Our previous blog Precious Rebound highlighted how, historically, both Gold and Silver have acted as reliable hedges against inflation—with Gold often taking the lead.
However, recent market dynamics suggest that Silver is quietly turning the tables. Today, we delve exclusively into the Gold-Silver ratio, a critical metric that gauges the relative value between these two precious metals.
Highlights
The gold-silver ratio, simply put, is the number of units of silver that can be bought with one unit of gold. Currently the ratio is at 90.
- This ratio almost always converges to its long-term average of 67.5.
- In almost 50% of the cases (since 1980s) where the ratio is above average, the convergence happened with Silver outperforming Gold.
- Additionally, the outperformance of Silver over Gold on average under such instances is nearly 11%.
- If we consider the instances where ratio is above 90, the outperformance is significantly higher at ~27% on average.

Market Implications & Investment Opportunities
Now that the Gold-Silver ratio is again at 90, the market may be signaling that Silver is at a deep value and may outperform gold significantly to reach convergence.
External Factors Enhancing Silver’s Appeal
Amid geopolitical and economic uncertainties, investors are turning to safe-haven currencies.

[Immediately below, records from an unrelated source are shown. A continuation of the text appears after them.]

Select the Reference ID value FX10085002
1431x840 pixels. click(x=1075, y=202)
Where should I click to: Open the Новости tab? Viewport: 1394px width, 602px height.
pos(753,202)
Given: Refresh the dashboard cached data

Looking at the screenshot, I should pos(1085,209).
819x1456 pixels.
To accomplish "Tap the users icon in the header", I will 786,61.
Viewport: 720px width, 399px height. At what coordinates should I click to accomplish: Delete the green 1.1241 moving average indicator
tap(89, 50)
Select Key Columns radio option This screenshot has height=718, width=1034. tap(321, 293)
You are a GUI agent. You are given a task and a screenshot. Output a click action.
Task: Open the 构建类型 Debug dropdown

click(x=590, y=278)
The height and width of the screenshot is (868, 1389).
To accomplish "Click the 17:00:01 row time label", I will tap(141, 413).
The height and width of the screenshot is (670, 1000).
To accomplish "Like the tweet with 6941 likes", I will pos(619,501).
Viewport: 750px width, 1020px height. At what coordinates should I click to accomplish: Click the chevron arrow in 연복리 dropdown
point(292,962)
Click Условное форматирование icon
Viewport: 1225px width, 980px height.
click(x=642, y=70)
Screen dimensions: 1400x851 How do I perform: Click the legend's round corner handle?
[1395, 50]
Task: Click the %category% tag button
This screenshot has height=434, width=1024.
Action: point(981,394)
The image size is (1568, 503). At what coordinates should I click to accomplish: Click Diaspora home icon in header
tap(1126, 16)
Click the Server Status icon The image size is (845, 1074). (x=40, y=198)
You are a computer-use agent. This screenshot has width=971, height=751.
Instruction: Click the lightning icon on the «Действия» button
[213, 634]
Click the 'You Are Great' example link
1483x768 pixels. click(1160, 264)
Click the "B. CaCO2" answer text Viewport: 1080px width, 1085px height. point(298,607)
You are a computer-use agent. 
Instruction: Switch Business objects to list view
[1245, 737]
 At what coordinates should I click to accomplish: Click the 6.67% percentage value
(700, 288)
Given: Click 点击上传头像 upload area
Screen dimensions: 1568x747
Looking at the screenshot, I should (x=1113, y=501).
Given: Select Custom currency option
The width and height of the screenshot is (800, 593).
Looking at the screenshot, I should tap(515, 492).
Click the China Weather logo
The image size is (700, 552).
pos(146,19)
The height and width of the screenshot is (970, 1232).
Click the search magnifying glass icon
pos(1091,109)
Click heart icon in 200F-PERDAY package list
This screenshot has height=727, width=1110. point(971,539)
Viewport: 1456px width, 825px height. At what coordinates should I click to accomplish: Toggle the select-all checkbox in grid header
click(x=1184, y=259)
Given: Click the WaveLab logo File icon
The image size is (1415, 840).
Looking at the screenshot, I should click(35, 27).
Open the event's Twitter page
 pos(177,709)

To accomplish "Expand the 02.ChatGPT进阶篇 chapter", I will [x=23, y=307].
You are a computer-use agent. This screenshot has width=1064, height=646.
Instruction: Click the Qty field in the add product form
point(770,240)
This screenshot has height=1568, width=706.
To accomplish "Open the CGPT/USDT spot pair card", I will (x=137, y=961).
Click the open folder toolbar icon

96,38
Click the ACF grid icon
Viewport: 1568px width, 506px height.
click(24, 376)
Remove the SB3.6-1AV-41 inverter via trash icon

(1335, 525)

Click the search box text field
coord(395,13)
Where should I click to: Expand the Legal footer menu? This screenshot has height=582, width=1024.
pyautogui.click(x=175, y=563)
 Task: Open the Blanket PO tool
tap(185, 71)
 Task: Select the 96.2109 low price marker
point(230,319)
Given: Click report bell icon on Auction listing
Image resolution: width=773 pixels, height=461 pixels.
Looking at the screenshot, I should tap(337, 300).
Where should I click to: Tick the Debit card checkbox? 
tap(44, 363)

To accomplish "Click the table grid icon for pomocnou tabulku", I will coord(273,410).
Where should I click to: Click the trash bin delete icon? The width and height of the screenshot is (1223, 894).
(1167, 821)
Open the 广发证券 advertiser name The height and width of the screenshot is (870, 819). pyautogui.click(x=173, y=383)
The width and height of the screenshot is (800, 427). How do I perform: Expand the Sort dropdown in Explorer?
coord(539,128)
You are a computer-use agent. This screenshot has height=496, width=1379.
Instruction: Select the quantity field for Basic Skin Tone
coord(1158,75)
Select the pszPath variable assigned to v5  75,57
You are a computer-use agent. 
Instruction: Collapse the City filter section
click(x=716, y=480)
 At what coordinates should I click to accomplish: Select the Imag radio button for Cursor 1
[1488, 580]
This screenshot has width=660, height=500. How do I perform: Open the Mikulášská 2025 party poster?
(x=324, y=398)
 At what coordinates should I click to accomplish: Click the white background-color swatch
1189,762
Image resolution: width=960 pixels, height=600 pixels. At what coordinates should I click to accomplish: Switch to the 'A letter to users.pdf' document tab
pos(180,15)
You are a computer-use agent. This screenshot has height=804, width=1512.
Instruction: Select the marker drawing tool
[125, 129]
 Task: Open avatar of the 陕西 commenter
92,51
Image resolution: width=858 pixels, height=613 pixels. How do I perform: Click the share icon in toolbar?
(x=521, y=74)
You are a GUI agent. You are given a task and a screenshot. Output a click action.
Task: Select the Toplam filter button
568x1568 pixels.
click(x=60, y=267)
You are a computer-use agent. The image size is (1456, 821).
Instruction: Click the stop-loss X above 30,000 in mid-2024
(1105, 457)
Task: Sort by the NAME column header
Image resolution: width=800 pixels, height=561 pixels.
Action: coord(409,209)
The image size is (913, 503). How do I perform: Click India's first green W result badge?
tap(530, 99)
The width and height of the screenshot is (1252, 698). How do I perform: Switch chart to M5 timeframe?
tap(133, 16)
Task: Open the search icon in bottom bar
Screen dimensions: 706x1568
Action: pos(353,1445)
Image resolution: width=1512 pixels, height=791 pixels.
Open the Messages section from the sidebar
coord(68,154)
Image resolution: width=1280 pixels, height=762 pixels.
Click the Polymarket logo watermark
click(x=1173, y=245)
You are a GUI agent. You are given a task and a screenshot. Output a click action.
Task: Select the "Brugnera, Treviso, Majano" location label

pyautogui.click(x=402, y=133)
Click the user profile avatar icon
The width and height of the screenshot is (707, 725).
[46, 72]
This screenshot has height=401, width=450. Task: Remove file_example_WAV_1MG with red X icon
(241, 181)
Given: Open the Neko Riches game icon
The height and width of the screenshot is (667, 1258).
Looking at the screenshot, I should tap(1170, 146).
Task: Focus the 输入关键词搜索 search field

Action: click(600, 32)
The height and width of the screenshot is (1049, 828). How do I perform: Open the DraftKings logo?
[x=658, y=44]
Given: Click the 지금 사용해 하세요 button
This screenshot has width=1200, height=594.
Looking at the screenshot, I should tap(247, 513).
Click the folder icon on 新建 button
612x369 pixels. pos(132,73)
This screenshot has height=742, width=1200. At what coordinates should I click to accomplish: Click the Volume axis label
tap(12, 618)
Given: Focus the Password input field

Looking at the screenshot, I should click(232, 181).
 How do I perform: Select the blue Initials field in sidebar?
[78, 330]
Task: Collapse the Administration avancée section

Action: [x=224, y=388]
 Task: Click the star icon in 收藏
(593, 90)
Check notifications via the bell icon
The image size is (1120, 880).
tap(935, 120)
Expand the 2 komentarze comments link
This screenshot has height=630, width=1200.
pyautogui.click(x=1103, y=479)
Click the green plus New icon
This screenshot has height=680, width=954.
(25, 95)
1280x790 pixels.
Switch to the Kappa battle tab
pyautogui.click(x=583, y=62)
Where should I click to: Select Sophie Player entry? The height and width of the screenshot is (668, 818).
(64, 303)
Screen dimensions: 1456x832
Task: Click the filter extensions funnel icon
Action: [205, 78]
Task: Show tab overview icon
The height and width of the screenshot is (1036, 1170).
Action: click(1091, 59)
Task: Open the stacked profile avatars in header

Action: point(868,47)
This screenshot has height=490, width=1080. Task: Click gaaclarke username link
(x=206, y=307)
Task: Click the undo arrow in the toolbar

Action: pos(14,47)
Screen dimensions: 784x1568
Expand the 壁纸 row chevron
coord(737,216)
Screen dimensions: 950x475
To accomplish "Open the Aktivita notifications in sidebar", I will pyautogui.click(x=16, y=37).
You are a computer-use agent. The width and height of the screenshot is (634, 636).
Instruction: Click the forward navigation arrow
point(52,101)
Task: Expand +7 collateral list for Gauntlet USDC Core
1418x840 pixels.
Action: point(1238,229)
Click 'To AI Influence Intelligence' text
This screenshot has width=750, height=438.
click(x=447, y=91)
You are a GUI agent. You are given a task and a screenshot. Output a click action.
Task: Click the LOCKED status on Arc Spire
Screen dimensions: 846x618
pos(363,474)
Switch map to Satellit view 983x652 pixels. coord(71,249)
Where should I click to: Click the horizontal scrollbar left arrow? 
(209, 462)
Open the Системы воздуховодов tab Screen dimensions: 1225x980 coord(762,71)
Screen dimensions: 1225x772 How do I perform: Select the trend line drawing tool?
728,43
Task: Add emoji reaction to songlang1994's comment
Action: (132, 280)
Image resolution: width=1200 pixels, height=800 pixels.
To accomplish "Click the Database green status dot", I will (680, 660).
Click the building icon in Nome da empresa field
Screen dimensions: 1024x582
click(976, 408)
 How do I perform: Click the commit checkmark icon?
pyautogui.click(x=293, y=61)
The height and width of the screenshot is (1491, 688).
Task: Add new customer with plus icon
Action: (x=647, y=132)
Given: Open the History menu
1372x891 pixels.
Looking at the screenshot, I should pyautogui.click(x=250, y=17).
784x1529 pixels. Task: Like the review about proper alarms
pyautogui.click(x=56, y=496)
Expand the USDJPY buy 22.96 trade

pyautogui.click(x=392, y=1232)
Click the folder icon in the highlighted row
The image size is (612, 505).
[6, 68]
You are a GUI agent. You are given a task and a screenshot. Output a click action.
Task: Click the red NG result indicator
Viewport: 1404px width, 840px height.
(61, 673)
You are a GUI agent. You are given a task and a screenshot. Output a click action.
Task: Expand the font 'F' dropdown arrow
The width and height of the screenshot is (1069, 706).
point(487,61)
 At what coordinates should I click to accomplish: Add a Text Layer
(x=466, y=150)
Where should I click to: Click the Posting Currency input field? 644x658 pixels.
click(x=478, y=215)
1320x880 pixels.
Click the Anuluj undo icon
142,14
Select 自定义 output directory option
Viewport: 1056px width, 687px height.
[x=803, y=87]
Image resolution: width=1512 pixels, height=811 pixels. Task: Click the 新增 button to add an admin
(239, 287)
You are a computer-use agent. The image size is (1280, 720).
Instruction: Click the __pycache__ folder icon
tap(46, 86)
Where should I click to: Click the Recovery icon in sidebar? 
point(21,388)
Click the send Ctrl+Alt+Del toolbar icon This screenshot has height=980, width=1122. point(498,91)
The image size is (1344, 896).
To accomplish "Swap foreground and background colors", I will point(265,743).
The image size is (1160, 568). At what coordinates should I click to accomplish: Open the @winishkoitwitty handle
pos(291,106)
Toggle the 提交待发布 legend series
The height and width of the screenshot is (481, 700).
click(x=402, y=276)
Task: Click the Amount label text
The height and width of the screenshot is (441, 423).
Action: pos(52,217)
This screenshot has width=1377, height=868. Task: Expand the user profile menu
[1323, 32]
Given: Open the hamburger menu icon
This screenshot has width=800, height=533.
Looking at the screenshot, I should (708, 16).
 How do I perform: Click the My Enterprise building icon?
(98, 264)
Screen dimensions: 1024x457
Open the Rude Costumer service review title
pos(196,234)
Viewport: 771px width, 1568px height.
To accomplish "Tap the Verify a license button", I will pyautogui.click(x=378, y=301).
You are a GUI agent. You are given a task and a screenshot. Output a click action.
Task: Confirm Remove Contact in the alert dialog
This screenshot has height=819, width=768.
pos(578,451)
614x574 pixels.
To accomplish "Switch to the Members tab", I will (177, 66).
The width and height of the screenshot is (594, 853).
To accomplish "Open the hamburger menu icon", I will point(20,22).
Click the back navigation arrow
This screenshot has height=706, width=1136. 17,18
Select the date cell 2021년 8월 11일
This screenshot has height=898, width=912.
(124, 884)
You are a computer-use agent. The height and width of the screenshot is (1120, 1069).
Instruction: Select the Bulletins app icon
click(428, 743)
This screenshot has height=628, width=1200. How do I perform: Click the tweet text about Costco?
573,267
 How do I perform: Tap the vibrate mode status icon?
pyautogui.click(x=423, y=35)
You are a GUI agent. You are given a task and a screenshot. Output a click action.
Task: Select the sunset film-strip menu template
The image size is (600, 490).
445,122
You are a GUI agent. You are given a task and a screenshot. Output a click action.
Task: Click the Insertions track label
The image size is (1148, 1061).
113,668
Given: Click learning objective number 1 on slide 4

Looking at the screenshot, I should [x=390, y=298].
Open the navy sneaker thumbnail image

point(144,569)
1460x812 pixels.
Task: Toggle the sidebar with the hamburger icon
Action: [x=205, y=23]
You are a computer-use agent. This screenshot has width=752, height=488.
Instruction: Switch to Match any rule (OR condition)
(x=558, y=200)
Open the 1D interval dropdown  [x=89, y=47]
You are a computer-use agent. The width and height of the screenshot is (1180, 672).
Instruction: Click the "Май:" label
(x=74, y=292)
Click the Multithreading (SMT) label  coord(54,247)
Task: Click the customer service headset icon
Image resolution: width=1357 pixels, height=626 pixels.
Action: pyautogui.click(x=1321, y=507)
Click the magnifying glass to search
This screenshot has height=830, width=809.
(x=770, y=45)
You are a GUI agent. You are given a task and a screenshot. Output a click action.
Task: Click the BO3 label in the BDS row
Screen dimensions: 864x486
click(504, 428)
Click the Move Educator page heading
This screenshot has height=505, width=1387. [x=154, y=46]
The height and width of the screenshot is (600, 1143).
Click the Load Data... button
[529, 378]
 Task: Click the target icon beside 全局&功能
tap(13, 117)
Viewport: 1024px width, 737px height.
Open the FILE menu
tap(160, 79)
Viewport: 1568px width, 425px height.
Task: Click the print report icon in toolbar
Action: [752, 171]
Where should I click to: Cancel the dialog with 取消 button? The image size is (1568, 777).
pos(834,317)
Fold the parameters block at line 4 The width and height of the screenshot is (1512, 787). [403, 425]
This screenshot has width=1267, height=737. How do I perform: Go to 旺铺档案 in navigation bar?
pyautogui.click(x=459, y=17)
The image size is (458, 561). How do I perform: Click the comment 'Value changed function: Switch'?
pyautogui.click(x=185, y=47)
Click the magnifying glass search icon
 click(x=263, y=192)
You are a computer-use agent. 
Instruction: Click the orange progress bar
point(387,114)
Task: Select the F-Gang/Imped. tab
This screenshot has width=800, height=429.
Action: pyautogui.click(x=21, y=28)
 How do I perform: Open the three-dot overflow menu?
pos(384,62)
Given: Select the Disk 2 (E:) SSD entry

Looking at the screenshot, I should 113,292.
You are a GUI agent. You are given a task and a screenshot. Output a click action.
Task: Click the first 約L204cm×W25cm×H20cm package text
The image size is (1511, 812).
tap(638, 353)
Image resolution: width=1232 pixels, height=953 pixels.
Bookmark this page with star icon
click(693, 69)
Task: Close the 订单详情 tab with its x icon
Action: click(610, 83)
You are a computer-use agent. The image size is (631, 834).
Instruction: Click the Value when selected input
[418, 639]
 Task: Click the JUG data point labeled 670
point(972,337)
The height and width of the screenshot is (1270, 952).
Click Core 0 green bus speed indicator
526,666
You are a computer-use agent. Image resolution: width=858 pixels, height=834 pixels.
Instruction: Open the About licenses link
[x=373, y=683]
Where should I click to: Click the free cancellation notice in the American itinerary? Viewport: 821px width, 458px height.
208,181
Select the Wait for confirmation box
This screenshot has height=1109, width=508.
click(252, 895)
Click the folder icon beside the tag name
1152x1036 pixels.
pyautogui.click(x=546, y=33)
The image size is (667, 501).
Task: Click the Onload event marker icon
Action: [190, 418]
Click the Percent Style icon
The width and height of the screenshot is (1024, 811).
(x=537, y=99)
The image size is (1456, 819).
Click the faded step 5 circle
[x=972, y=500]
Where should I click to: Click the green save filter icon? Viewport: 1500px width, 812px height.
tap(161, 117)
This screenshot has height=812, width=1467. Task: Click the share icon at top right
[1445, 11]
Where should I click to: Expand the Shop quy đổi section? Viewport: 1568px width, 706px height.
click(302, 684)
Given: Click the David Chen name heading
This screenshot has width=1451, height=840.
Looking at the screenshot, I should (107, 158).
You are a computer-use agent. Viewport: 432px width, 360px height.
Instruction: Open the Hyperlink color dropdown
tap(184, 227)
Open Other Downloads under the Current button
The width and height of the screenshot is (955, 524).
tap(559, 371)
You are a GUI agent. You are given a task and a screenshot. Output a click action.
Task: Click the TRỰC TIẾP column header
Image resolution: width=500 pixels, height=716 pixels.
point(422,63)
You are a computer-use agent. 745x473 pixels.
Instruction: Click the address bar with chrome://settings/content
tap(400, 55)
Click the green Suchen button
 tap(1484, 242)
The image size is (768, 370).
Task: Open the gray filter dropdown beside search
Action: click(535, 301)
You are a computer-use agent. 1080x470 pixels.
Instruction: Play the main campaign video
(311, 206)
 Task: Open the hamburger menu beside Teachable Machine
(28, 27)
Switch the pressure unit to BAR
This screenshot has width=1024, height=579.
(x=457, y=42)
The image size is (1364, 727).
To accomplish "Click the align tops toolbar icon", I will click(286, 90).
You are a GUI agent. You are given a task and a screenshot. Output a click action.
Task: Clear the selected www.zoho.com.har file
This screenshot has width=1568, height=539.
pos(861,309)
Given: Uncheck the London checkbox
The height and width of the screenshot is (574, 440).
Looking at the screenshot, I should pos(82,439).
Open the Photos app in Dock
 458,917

Meanwhile, a supply deficit for the 5th consecutive year and 3% industrial demand growth in 2025 may bolster Silver’s appeal.
Source: Silver Institute
Conclusion
For portfolio diversification, Gold can offer stability, while Silver’s upside potential may justify a larger allocation—making now a key time to reassess precious metals holdings.
Please note that the above should not be construed as an advice from us. Our company is in the business of distribution of suitable Financial Products to investors describing product specifications, material facts and the associated risk factors. We are acting as a Distributor for these products and facilitating transactions.